Friday, November 23, 2007

Blackbody Radiation Exercises

No, not talking about a cosmic Jack Lalane (OK, too old of a reference). At my first alma mater, the University of Tennessee, Knoxville, the physics department has a java applet online that demonstrates why hot stars look blue and cool ones look red using Planck's Law, Wien Law, and Steffan-Boltzmann Law. It calculates the blue-visual and ultraviolet-blue color index, as well as showing where the normalized intensity lies in the ultraviolet - visible - infrared spectrum. This site is found at: <>.

I found it interesting that as a star gets hotter, its normalized intensity peak lies increasingly in the UV (ultraviolet) range of the spectrum. As stars get cooler, the peak moves toward the infrared, but doesn't get into the infrared except for very cool stars.

This would mean that for hot stars, UV would be the more important wavelength to use, while for cool stars, infrared could have some importance. Our eyes are centered around the normalized peak for the sun, with it's 5,780 K surface temperature, which makes logical sense. For beings on a planet around a blue star, their eyes could be centered in the UV band. They may not even have much use at all for the "visible" part of the spectrum ("visible" to us).

For plants, I wonder if this would mean they would be white, since they'd be using the UV photons for photosynthesis instead of our visible light range they'd reflect back all of the visible (to us) light - thus they would appear white. However, it seems unlikely that UV light photons could conceivably be used for photosynthesis. UV light is very energetic, and thus, for the most part, very damaging to life: UV inhibits photosynthesis in present day Earth plants and it can cause destruction to DNA as well as many proteins and lipids. The shorter the wavelength, the more energetic and the more damaging. However, it is thought that UV was an important source of energy in the creation of life and some viruses, bacterium, and fungal spores are rather highly resistant to UV radiation. However, often times creatures that are highly resistant to UV radiation are resistant because they have developed a mechanism for repairing the damage done by the UV radiation, and not because they can just ignore it.

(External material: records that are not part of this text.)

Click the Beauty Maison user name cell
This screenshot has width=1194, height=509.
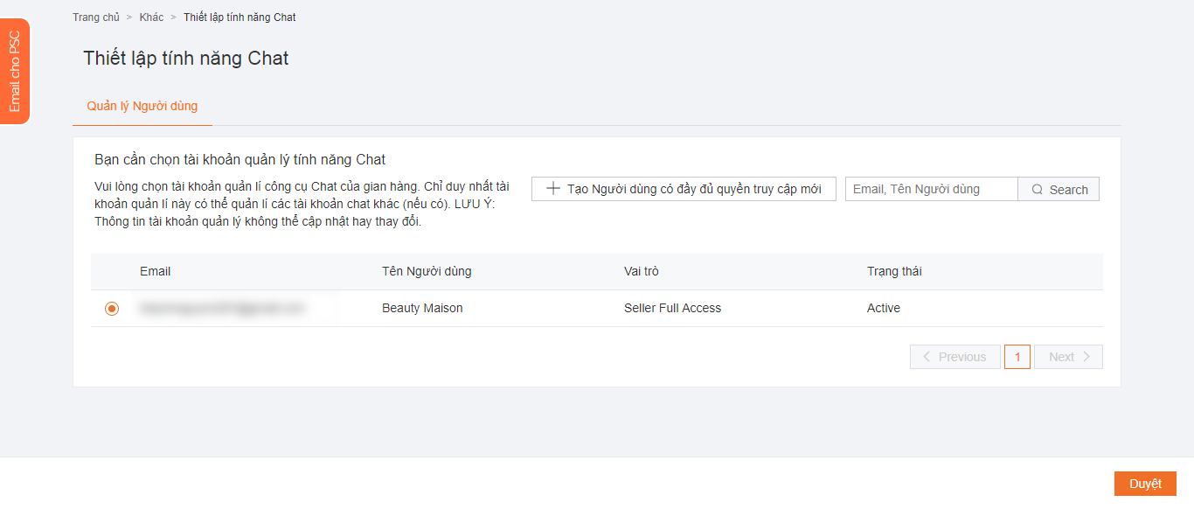422,308
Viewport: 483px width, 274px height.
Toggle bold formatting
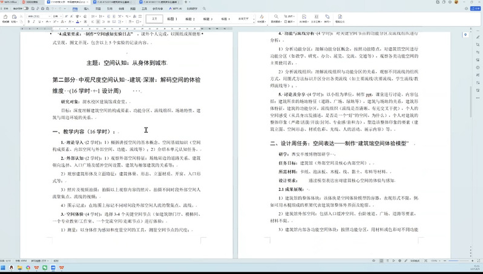[x=28, y=22]
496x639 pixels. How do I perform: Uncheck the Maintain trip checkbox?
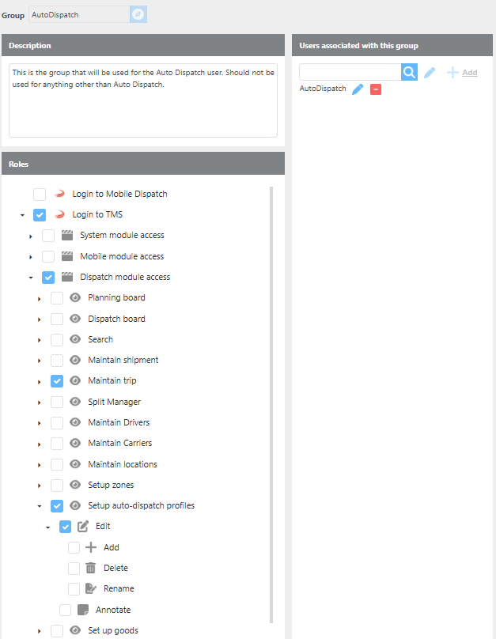coord(57,381)
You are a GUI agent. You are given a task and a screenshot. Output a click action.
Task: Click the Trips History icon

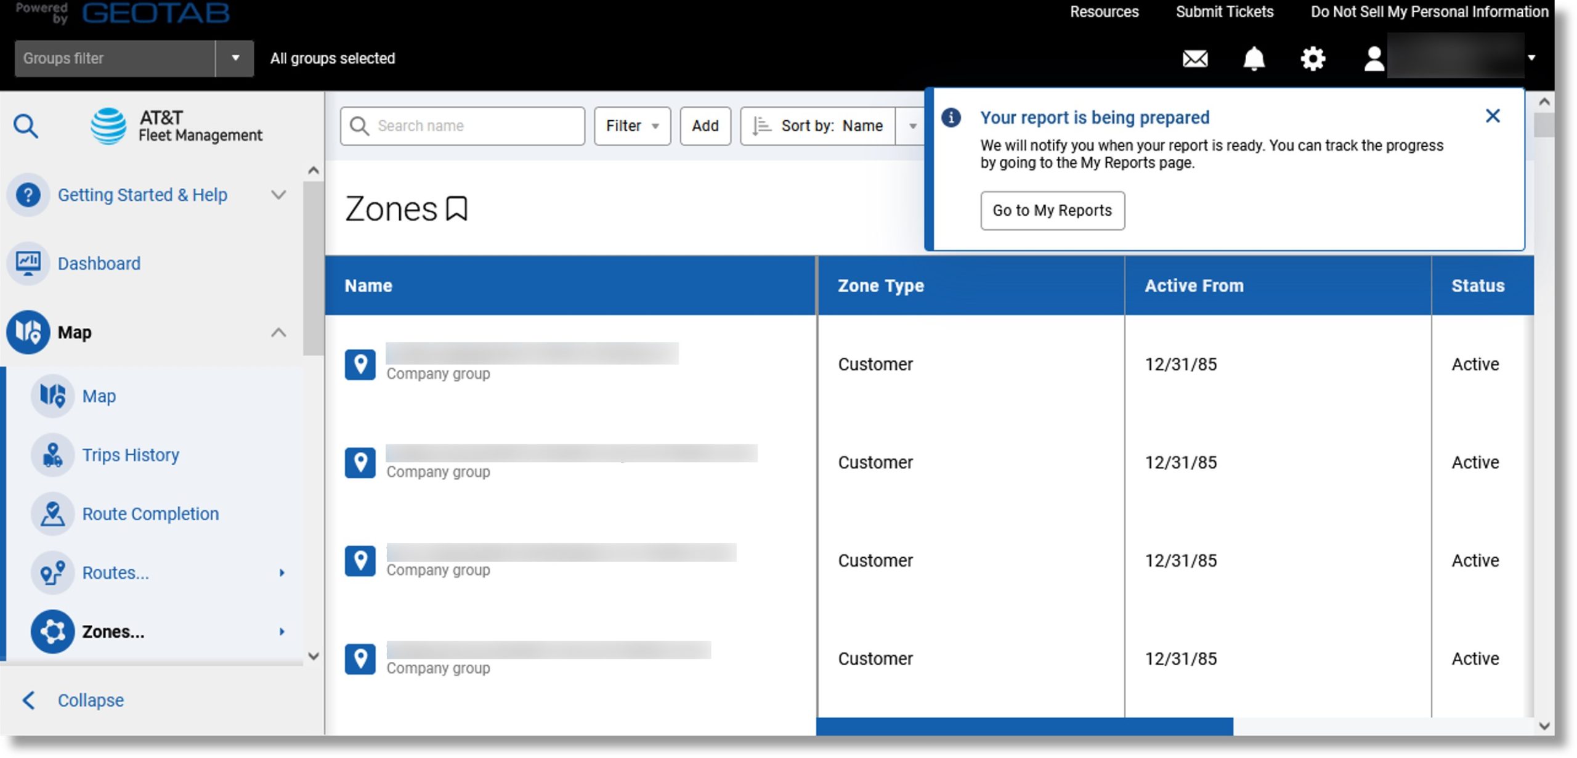(x=54, y=455)
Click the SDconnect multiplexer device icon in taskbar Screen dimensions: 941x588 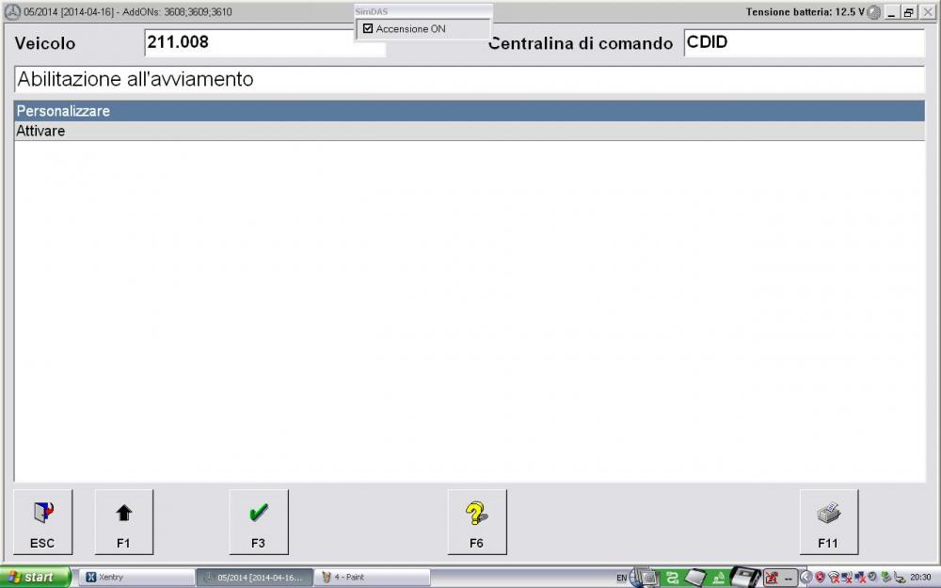point(745,577)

Thus, there are limits to what carbon-based plant life can tolerate with regards to UV radiation. And for a planet around a particularly hot blue star, life would definitely have to find a way to deal with the UV radiation (here's a thought: if UV is thought to be important to the origin of life, would that mean that life is more likely to originate around blue stars than for other stars?). There are two articles, "Limits of photosynthesis in extrasolar planetary systems for earth-like planets," by S. Frank et al. and "Ultraviolet radiation constraints around the circumstellar habitable zones," by Andrea P. Buccino, et al. which I hope to get my hands on soon. Part of the Habitable Zone equation may not only include the zone where water can be in a liquid state, but also where UV radiation isn't extreme.

Anyway, there are some creatures on Earth that, while using the visible spectrum, also use part of the UV spectrum for vision. Various insects, for instance, can see into the UV spectrum - and some flowers have patterns on their petals that can only be seen in UV light to help attract the insects (to aid in pollination).

What would this mean for alien life? That they may be blind to most, if not all, of our "visible" spectrum, and we to theirs. This is not to say they would be blind, rather they would just find an inside room lit with light bulbs to be rather dim if not completely dark: most fluorescent lamps are designed to give off minimal amount of UV radiation - much less than what could be found out of doors (the mercury vapor in a fluorescent lamp does give off UV radiation, but it then collides with the phosphorus coating on the inside of the bulb, and thus is "converted" into visible light). Some lamps, like LEDs, do not give off any UV radiation. LEDs would be invisible to a being who sees only in the UV range.

This isn't an either/or proposition, of course. Some beings could have eyes sensitive to a large range, with part of their visible spectrum in the UV and part in our visible spectrum. They would be essentially color-blind in that they would see some colors, but not all (for instance, can only see blue and green). Many animals on Earth have limited color range, seeing mainly black and white. Even some humans only see in black and white: more than 5% of the natives of the island Ingelap, in Micronesia, have the rare condition of Monochromasy - total color blindness (Oliver Sacks wrote a book about them, titled The Island of the Colorblind).

Not sure how this would affect the alien's culture or theology, though they would see the night sky differently than we do, seeing patterns that we do not see, which could affect their theology to some degree. It would definitely affect their visual art - painting, drawing, and video. They would work on UV cameras first, and create UV TVs - rather different technology than what we came up with (I wonder how a UV TV would work?). The biggest affect, I believe, would be in the contact between us and them.

Of course, some Sci-Fi movies do have aliens that can only see in infrared or UV, though usually just in infrared, as it makes for more exciting drama to have an alien that can see our body heat - making us stand out like glaring targets, while the alien is concealed to our vision. That would indeed play on our visceral fears, if we knew that our new alien friends can readily see in infrared.

What other problems or difficulties can you think of?


"Blackbody Radiation Exercises." Physics Dept., University of Tennessee, Knoxville. 23 November 2007. <>.